→ **Exercise goal**
Reproduce the entire listing word for word.

===

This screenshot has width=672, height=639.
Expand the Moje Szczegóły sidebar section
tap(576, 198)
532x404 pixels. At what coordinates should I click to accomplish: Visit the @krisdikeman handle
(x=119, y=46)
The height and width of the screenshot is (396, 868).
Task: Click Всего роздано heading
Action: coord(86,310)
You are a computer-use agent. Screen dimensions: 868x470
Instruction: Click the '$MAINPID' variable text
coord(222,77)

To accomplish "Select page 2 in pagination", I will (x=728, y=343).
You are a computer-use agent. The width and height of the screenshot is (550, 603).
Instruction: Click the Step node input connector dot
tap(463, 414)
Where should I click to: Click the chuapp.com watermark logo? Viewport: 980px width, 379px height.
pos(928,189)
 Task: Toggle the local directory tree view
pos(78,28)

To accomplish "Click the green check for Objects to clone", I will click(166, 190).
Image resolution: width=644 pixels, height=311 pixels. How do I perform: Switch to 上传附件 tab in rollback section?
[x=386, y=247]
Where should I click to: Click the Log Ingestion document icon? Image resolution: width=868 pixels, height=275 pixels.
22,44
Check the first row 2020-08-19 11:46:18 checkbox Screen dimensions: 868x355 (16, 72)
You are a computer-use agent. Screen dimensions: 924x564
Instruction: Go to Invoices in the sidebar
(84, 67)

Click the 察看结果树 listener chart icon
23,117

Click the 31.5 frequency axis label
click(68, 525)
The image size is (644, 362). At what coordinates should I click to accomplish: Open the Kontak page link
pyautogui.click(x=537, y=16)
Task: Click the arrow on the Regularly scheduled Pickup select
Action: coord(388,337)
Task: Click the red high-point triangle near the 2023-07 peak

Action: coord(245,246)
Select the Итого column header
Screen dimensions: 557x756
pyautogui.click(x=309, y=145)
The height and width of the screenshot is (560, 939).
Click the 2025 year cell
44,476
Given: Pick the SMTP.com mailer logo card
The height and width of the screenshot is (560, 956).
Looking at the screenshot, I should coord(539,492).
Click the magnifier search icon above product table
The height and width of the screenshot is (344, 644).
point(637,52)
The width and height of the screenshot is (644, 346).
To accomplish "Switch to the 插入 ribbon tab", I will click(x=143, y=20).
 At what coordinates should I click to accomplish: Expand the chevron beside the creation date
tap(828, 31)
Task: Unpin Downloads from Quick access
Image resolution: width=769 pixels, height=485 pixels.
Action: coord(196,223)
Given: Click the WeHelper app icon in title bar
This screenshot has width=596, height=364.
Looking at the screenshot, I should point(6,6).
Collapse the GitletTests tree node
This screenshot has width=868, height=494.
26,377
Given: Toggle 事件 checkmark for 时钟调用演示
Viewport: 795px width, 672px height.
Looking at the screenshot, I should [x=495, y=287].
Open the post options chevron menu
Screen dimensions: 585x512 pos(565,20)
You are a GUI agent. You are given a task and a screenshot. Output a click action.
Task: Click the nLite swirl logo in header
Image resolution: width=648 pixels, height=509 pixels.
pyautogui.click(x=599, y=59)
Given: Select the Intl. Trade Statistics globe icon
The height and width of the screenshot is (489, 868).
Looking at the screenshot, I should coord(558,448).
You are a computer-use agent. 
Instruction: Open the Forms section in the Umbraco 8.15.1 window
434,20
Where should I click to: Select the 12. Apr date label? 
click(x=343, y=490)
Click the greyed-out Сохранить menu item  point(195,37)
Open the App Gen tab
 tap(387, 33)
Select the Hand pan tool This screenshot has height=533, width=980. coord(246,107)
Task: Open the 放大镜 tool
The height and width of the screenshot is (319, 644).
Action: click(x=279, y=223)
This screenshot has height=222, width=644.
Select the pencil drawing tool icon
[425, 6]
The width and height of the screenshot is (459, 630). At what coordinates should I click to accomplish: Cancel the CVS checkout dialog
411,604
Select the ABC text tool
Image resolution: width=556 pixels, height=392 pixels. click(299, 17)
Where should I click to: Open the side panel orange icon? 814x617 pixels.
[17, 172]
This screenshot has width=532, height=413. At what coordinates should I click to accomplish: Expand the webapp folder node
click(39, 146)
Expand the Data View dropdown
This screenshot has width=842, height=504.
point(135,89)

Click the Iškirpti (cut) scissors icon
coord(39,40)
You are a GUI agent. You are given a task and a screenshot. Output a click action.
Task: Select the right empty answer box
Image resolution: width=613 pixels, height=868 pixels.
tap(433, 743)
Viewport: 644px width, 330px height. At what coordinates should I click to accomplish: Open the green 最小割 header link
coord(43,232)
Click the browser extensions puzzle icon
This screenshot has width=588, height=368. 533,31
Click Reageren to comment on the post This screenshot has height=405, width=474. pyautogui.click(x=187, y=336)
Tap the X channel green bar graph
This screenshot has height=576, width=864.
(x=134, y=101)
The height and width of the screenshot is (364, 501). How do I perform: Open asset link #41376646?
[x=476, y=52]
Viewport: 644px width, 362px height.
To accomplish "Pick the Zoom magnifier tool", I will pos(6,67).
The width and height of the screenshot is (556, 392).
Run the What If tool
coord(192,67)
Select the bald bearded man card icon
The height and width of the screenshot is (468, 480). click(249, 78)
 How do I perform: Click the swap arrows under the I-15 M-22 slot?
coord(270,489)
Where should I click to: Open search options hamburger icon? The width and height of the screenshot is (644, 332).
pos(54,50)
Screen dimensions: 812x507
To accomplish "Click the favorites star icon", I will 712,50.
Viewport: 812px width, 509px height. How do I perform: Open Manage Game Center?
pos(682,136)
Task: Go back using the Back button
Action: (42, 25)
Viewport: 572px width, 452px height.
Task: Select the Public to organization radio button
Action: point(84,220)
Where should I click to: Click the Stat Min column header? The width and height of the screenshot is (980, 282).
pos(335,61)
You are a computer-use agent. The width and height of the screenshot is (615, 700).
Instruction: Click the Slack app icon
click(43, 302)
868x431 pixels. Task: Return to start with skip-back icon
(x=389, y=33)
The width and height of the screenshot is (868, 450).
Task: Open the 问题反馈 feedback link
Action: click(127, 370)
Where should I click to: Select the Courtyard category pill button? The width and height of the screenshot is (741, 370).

===

→ **Answer**
This screenshot has width=672, height=639.
Expand the Moje Szczegóły sidebar section
tap(576, 198)
532x404 pixels. At what coordinates should I click to accomplish: Visit the @krisdikeman handle
(x=119, y=46)
The height and width of the screenshot is (396, 868).
Task: Click Всего роздано heading
Action: coord(86,310)
You are a computer-use agent. Screen dimensions: 868x470
Instruction: Click the '$MAINPID' variable text
coord(222,77)

To accomplish "Select page 2 in pagination", I will (x=728, y=343).
You are a computer-use agent. The width and height of the screenshot is (550, 603).
Instruction: Click the Step node input connector dot
tap(463, 414)
Where should I click to: Click the chuapp.com watermark logo? Viewport: 980px width, 379px height.
pos(928,189)
 Task: Toggle the local directory tree view
pos(78,28)

To accomplish "Click the green check for Objects to clone", I will click(166, 190).
Image resolution: width=644 pixels, height=311 pixels. How do I perform: Switch to 上传附件 tab in rollback section?
[x=386, y=247]
Where should I click to: Click the Log Ingestion document icon? Image resolution: width=868 pixels, height=275 pixels.
22,44
Check the first row 2020-08-19 11:46:18 checkbox Screen dimensions: 868x355 (16, 72)
You are a computer-use agent. Screen dimensions: 924x564
Instruction: Go to Invoices in the sidebar
(84, 67)

Click the 察看结果树 listener chart icon
23,117

Click the 31.5 frequency axis label
click(68, 525)
The image size is (644, 362). At what coordinates should I click to accomplish: Open the Kontak page link
pyautogui.click(x=537, y=16)
Task: Click the arrow on the Regularly scheduled Pickup select
Action: coord(388,337)
Task: Click the red high-point triangle near the 2023-07 peak

Action: coord(245,246)
Select the Итого column header
Screen dimensions: 557x756
pyautogui.click(x=309, y=145)
The height and width of the screenshot is (560, 939).
Click the 2025 year cell
44,476
Given: Pick the SMTP.com mailer logo card
The height and width of the screenshot is (560, 956).
Looking at the screenshot, I should coord(539,492).
Click the magnifier search icon above product table
The height and width of the screenshot is (344, 644).
point(637,52)
The width and height of the screenshot is (644, 346).
To accomplish "Switch to the 插入 ribbon tab", I will click(x=143, y=20).
 At what coordinates should I click to accomplish: Expand the chevron beside the creation date
tap(828, 31)
Task: Unpin Downloads from Quick access
Image resolution: width=769 pixels, height=485 pixels.
Action: coord(196,223)
Given: Click the WeHelper app icon in title bar
This screenshot has width=596, height=364.
Looking at the screenshot, I should point(6,6).
Collapse the GitletTests tree node
This screenshot has width=868, height=494.
26,377
Given: Toggle 事件 checkmark for 时钟调用演示
Viewport: 795px width, 672px height.
Looking at the screenshot, I should [x=495, y=287].
Open the post options chevron menu
Screen dimensions: 585x512 pos(565,20)
You are a GUI agent. You are given a task and a screenshot. Output a click action.
Task: Click the nLite swirl logo in header
Image resolution: width=648 pixels, height=509 pixels.
pyautogui.click(x=599, y=59)
Given: Select the Intl. Trade Statistics globe icon
The height and width of the screenshot is (489, 868).
Looking at the screenshot, I should coord(558,448).
You are a computer-use agent. 
Instruction: Open the Forms section in the Umbraco 8.15.1 window
434,20
Where should I click to: Select the 12. Apr date label? 
click(x=343, y=490)
Click the greyed-out Сохранить menu item  point(195,37)
Open the App Gen tab
 tap(387, 33)
Select the Hand pan tool This screenshot has height=533, width=980. coord(246,107)
Task: Open the 放大镜 tool
The height and width of the screenshot is (319, 644).
Action: click(x=279, y=223)
This screenshot has height=222, width=644.
Select the pencil drawing tool icon
[425, 6]
The width and height of the screenshot is (459, 630). At what coordinates should I click to accomplish: Cancel the CVS checkout dialog
411,604
Select the ABC text tool
Image resolution: width=556 pixels, height=392 pixels. click(299, 17)
Where should I click to: Open the side panel orange icon? 814x617 pixels.
[17, 172]
This screenshot has width=532, height=413. At what coordinates should I click to accomplish: Expand the webapp folder node
click(39, 146)
Expand the Data View dropdown
This screenshot has width=842, height=504.
point(135,89)

Click the Iškirpti (cut) scissors icon
coord(39,40)
You are a GUI agent. You are given a task and a screenshot. Output a click action.
Task: Select the right empty answer box
Image resolution: width=613 pixels, height=868 pixels.
tap(433, 743)
Viewport: 644px width, 330px height. At what coordinates should I click to accomplish: Open the green 最小割 header link
coord(43,232)
Click the browser extensions puzzle icon
This screenshot has width=588, height=368. 533,31
Click Reageren to comment on the post This screenshot has height=405, width=474. pyautogui.click(x=187, y=336)
Tap the X channel green bar graph
This screenshot has height=576, width=864.
(x=134, y=101)
The height and width of the screenshot is (364, 501). How do I perform: Open asset link #41376646?
[x=476, y=52]
Viewport: 644px width, 362px height.
To accomplish "Pick the Zoom magnifier tool", I will pos(6,67).
The width and height of the screenshot is (556, 392).
Run the What If tool
coord(192,67)
Select the bald bearded man card icon
The height and width of the screenshot is (468, 480). click(249, 78)
 How do I perform: Click the swap arrows under the I-15 M-22 slot?
coord(270,489)
Where should I click to: Open search options hamburger icon? The width and height of the screenshot is (644, 332).
pos(54,50)
Screen dimensions: 812x507
To accomplish "Click the favorites star icon", I will 712,50.
Viewport: 812px width, 509px height. How do I perform: Open Manage Game Center?
pos(682,136)
Task: Go back using the Back button
Action: (42, 25)
Viewport: 572px width, 452px height.
Task: Select the Public to organization radio button
Action: point(84,220)
Where should I click to: Click the Stat Min column header? The width and height of the screenshot is (980, 282).
pos(335,61)
You are a computer-use agent. The width and height of the screenshot is (615, 700).
Instruction: Click the Slack app icon
click(43, 302)
868x431 pixels. Task: Return to start with skip-back icon
(x=389, y=33)
The width and height of the screenshot is (868, 450).
Task: Open the 问题反馈 feedback link
Action: click(127, 370)
Where should I click to: Select the Courtyard category pill button? The width and height of the screenshot is (741, 370).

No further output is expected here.